Enfim, fica aqui minha sutil sugestão. Quando desejar que alguém pense em outras possibilidades de entendimento de algo, seja sutil. Não tente ganhar no grito! Exponha sua ideia suavemente. Pode ser que sua sutileza seja como a brisa e balance sutilmente as convicções do outro. Sutileza gera sutileza. Não custa tentar.

sábado, 2 de dezembro de 2023

Um trivial variado

_ Agora vou comer meu peixinho.
Essa afirmação partiu de Douglas, enquanto não aceitava uma corrida no aplicativo. E completou:
_ A partir de agora não estou pegando mais corrida.
No banco de trás do carro, lhe perguntei:
_ Parando já?
_ Não. Vou pausar para o almoço. Depois eu volto.
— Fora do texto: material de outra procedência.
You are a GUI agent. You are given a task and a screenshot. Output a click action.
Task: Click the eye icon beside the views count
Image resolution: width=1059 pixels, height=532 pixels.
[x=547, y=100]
Tem um peixinho me esperando em casa.
Em seguida me explicou que já estava planejando a pausa, quando o aplicativo mostrou minha corrida. Calhou que meu destino, minha casa,  estava justo na direção da sua, no Capão da Imbuia, bairro vizinho do Cristo Rei e Jardim Botânico em Curitiba. A corrida anterior terminava, não muito longe de meu ponto de partida. Após deixar o outro passageiro em uma praça, veio em busca de uns trocos a mais. Ou seja, juntou a fome com a vontade de comer! Você que me lê que me perdoe o trocadilho!
Logo depois, indaguei sobre o movimento. Douglas disse que não dá pra reclamar. Comentou sobre os colegas que reclamam do trabalho de motorista de aplicativo. Segundo Douglas, o problema é que querem escolher corrida. Assim não dá!
Ele, por exemplo, disse que logo cedo surgiu uma corrida para Quatro Barras. Outro município na região metropolitana. Segundo Douglas, os colegas dizem que não pegam, por que não tem retorno. Isto é, corrida de volta. Para ele, no entanto, a solução é simples:
_ Fiz umas quatro ou cinco corridas por lá. Foi o suficiente para cobrir o gasto do retorno vazio.
E completou:
_ Sem falar que quase sempre surge uma corrida de volta.
Um pouco antes, comentamos sobre o calor intenso. Atípico para Curitiba. Daí a conversa rumou para o período natalino. Douglas disse que este ano o clima está diferente. Não sente um ar festivo na cidade. Fiquei sem saber o que dizer. Ele, no vácuo do meu silêncio, completou:
_ Deve ser coisa da minha cabeça.
Parece satisfeito com a vida. Comentou sobre um amigo aposentado que mora na praia. De como um dia o amigo, lhe mandou um vídeo do céu no litoral com apenas uma pequena nuvem. E, junto com o vídeo, o comentário: Parece que vai chover. Não vou trabalhar hoje. Sonho de muitos que planejam a vida na praia após a aposentadoria. Minha companheira e eu estamos nesse grupo.
Douglas foi bancário e já se aposentou. Está esperando um processo de revisão da aposentadoria, pois na época foi prejudicado. Recebe apenas um salário mínimo. É um dos que estão aguardando a decisão da justiça sobre os processos contra a Previdência chamados de "revisão de toda a vida". Disse que já avisou a mulher:
_ Se ganhar o processo, os lambaris que se cuidem. Vai viver na pescaria.
Pelo jeito gosta de um peixinho. Imagino que os acompanhamentos do peixinho variem. Como dizem: na cozinha nada como um bom trivial variado! Será que hoje, o peixinho estará acompanhado de arroz, feijão e uma boa salada de tomate com alface e cebola? Ou com fritas, arroz e um bom pirão?
Eu já havia almoçado quando chamei um carro pelo aplicativo. Comentei com minha companheira, quando disse a ela:
_ Vamos tomar um café no Paço antes de ir pra casa. Quem sabe me aparece tema para uma crônica.
Não é que surgiu! No trivial variado da conversa com Douglas, encontrei um pouco da poesia do cotidiano. Concorda comigo?
Enquanto termino essa crônica, depois de uma merecida soneca vespertina, rendo minhas homenagens à vida que, mesmo nos momentos triviais, pode inspirar um cronista.